Sunday, June 13, 2010

Law'n'Order: Ethical Principles and Practicality

Questions to consider:
  • While motoring*, have you ever tried to scrupulously observe the speed limit, anywhere in the US, any time in, say, the past 8 years? What happened? (Bonus question: Was there bloodshed?)
  • When's the last time you saw a motorist make a complete stop at a stop sign when it wasn't mandated by cross traffic?
  • If you live in an area where cellphone use is illegal while driving, do you see people doing it anyway?
  • Are there stretches along your cycle commute where litter is really bad? (Bonus question: How many times in the past, say, month have you noticed complete fast food bags discarded?)
By now you're asking, "What's your point, Robert?" Fair enough. I've been thinking about how personal ethics are affected by being in a car. I'm wondering if the isolation that an automobile imposes, the sense of being "cut off", somehow enables the motorist to compromise his principles. Is a cyclist different because he's "out there" in the environment with little or no protection? Admittedly, I see plenty of cyclists (in the US at least) do lots of scofflaw behavior. And it's this behavior that I always consider "stupid", meaning dangerous, or ultimately impractical.
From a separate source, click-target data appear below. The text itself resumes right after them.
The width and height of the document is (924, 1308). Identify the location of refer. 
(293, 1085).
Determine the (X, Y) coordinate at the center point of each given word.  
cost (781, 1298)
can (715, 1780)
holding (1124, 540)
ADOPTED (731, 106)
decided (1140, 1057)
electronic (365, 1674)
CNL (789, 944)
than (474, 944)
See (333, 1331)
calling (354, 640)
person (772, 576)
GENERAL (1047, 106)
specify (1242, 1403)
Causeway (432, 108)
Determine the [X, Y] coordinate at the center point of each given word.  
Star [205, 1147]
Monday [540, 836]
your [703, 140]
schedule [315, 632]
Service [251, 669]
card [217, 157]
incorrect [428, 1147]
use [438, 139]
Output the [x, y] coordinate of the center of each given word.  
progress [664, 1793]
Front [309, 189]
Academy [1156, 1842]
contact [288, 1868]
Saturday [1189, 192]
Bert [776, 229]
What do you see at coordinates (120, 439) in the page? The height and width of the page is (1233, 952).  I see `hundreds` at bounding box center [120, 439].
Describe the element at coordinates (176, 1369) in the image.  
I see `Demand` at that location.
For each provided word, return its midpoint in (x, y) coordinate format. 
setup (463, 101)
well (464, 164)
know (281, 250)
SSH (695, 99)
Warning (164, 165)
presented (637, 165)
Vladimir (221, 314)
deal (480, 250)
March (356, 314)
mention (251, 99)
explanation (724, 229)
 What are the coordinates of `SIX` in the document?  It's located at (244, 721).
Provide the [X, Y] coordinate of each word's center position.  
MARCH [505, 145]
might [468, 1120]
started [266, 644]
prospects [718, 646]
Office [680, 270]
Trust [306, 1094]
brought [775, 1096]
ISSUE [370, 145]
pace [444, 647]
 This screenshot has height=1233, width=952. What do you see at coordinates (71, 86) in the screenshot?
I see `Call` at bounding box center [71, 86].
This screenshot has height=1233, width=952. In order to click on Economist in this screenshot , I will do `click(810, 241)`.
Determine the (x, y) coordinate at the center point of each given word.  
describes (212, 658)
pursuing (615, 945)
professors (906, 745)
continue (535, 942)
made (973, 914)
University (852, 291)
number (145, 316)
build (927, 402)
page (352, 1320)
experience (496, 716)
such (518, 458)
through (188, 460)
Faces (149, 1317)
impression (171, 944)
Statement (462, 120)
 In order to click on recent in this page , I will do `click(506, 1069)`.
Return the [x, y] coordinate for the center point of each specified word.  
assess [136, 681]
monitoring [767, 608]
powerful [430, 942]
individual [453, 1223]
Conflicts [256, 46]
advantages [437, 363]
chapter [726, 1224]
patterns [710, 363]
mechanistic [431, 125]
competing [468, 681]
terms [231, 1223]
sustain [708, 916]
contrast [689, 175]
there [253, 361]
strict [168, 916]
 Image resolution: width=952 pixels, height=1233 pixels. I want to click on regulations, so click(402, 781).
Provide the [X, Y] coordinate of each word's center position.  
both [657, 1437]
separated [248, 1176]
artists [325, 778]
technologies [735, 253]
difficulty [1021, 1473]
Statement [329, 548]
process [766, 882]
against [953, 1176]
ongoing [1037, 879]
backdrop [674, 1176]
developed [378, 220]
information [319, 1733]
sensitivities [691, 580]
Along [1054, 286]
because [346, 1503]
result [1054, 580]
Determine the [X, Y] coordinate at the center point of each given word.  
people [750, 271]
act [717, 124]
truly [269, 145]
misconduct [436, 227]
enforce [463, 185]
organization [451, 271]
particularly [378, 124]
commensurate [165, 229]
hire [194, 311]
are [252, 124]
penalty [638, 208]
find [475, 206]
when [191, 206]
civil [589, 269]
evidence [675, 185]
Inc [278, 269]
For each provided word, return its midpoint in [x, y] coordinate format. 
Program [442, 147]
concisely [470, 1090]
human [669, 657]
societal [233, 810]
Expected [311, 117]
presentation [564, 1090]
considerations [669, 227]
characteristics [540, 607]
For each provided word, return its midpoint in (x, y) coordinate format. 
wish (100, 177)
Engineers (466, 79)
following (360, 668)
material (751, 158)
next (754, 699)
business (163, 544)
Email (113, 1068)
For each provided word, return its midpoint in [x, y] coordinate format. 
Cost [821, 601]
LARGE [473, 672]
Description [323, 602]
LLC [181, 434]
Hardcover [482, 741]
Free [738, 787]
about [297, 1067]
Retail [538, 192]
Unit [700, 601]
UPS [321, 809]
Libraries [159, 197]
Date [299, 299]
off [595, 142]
Ethics seems to be about finding the balance between the principle and the practicality of the situation. Consider the well-known "four-way test" of the Rotary Club International:
  1. Is it the TRUTH?
  2. Is it FAIR to all concerned?
  3. Will it build GOODWILL & BETTER FRIENDSHIP?
  4. Will it be BENEFICIAL to all concerned?
Notice that items 1 and 2 are about adherence to principle (truth and fairness) and 3 and 4 are about practicality (goodwill, friendship, benefits). Certainly, if an action can be said to meet all 4 questions in the affirmative, it can be said to be ethical. (See this post for more ruminations on the Rotary "4WT", including examples of situations where the principled and the practical collide.)

Traffic laws (and for that matter, littering laws) are thankfully areas where the principled and the practical coincide, or at least overlap greatly. A commenter on a previous post noted that cyclists (and pedestrians) in Denmark were scrupulously observant of traffic laws, and I've noted the same on my travels to Europe, in Germany, Switzerland, Belgium, and Sweden. (France is, well, another story.)

I'm always flummoxed when I see a bicyclist, say, commenting on a blog, defending his right to break the traffic laws. Neither principled nor practical.

*I recognize this blog is not about motoring, and it may be that many readers of this blog in fact never act as motorists. To you, I doff my helmet and bow.